«Организация женского движения, – пишет ей секретарь СПИТ Сарагат, – всегда занимала мои мысли, потому что я хорошо знаю, что прозелитическая способность женщины не идет ни в какое сравнение с деятельностью самых активных лидеров. Поэтому на ближайшем заседании исполнительного комитета я предложу поручить тебе организацию женского движения»[619]
.Женскую тему в правительстве даже не упомянули. И само обещание организации женского движения кануло в Лету. Когда пост секретаря занял Марио Танасси, ситуация ухудшилась: в 1954 году он даже раскритиковал назойливую и настойчивую старушку, которая в преддверии съезда вновь потребовала, чтобы ее включили в оргкомитет. Правда, уверял он, он не собирался «ограничивать ее личную свободу действий в партии»[620]
.«Что касается моей свободы действий в партии, – с досадой отвечала Анжелика, – я благодарю вас, но не думаю, что это необходимо, поскольку я намерена пользоваться правами, которыми я обладаю как член Социалистической партии (и обладаю ими уже пятьдесят лет)»[621]
.Социал-демократы заняты борьбой за места в ХДП. Им некогда думать о правах женщин или о Социалистическом интернационале, первый послевоенный съезд которого состоялся в Вене в 1955 году. Балабанову отправляют представлять их интересы. Ее сопровождает молодой журналист из Avanti! Джорджо Джаннелли.
Из Рима мы выехали поездом. У Анжелики была огромная холщовая сумка, похожая на хозяйственную. В ней было все: чай, пиалы, чашки, чайные ложки, одежда, резинки для чулок. Они то и дело сползали и сворачивались вокруг щиколоток. В Венеции поезд остановился, чтобы поменять моторный вагон, и она попросила меня сходить в бар за горячим чаем. Когда я ей его принес, она стала капать лимон в чай, но нож, которым она пользовалась, упал и разбил стакан, и чай пролился на пол. Балабанова была в отчаянии: она не могла жить без чая. В Вене ее ждал триумф. Ее принял президент Австрии, который был ее другом-социалистом. Она отправилась в ратушу: на пороге ее ждал бургомистр. Самая сильная сцена была, когда она вошла в зал, где проходил съезд. Выступал лидер лейбористской партии Клемент Эттли: увидев ее, он прервал выступление и сказал: «Товарищи, встаньте, в зал входит примадонна социализма». Раздались такие аплодисменты, каких я не слышал никогда в жизни[622]

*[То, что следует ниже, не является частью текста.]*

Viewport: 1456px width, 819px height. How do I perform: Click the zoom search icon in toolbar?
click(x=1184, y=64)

.Но в Италии, да и в партии «примадонна социализма» все больше и больше отходит на второй план, оказывается в изоляции. Она ищет издательство, чтобы опубликовать свою книгу с развенчанием Ленина, но все двери перед ней закрыты. В 1950-е годы кощунственно звучит утверждение, что без Ленина не было бы Сталина, что преступления, разоблаченные Хрущевым, уходят корнями в большевистскую революцию. Альберто Мондадори[623]

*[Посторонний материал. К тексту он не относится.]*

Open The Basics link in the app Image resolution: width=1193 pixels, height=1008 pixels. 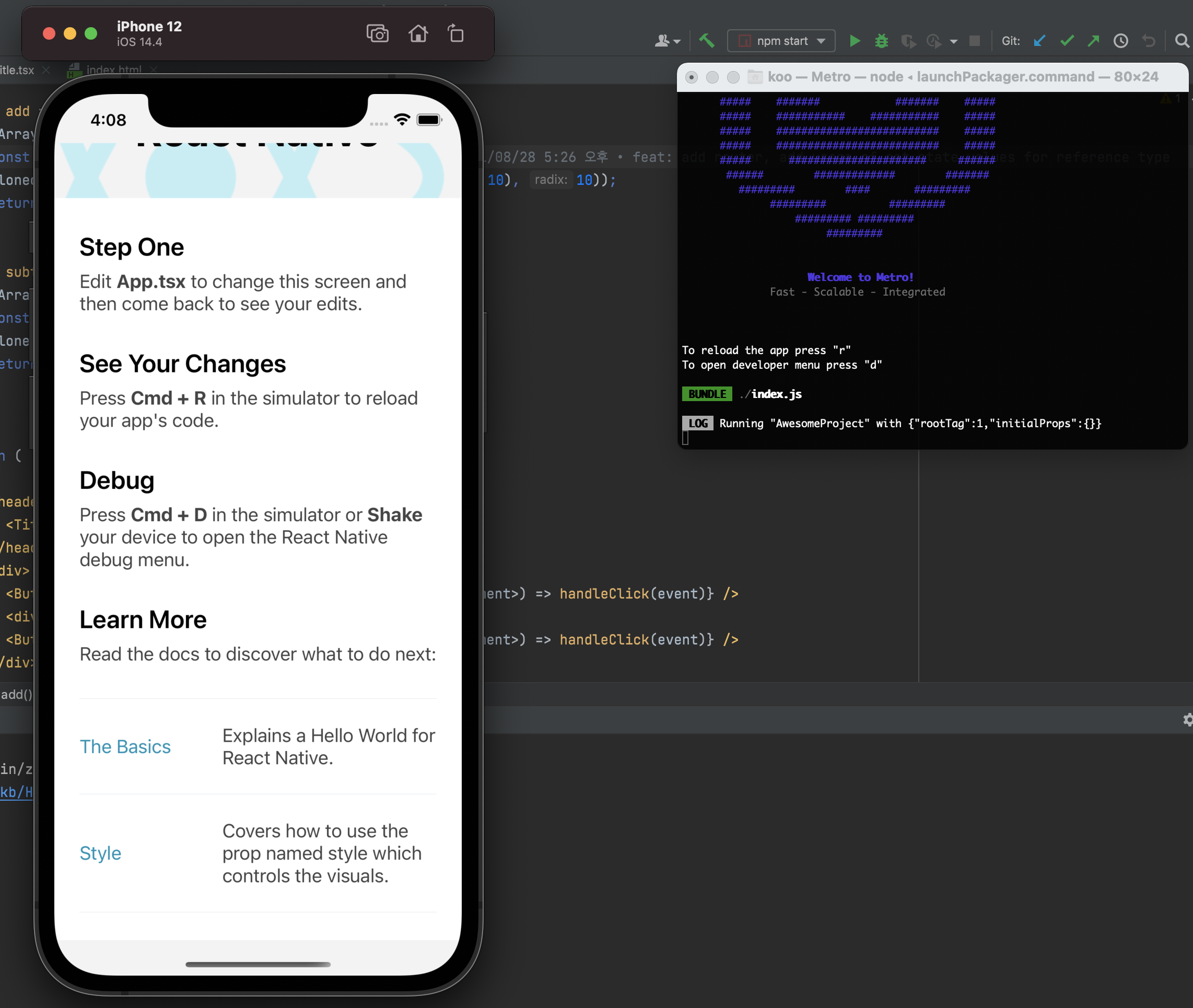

хочет, чтобы Балабанова писала историю Ленина и ленинизма, «а не занималась психологическими исследованиями». Что касается стихов, то «я прошу ее еще немного потерпеть»[624]. В результате ни в «Мондадори», ни в каком-либо другом издательстве книга не выходит. Анжелика обратилась к Индро Монтанелли[625], но и тому не удается пристроить антикоммунистическую книгу бывшей революционерки. Таков удушающий конформизм в сфере культуры. Лишь одно небольшое и неизвестное издательство, близкое к социал-демократам, Editoriale Opere New, публикует в 1959 году ее книгу «Ленин вблизи». И тогда Балабанову охватывает страх: она боится, что ее убьют коммунисты.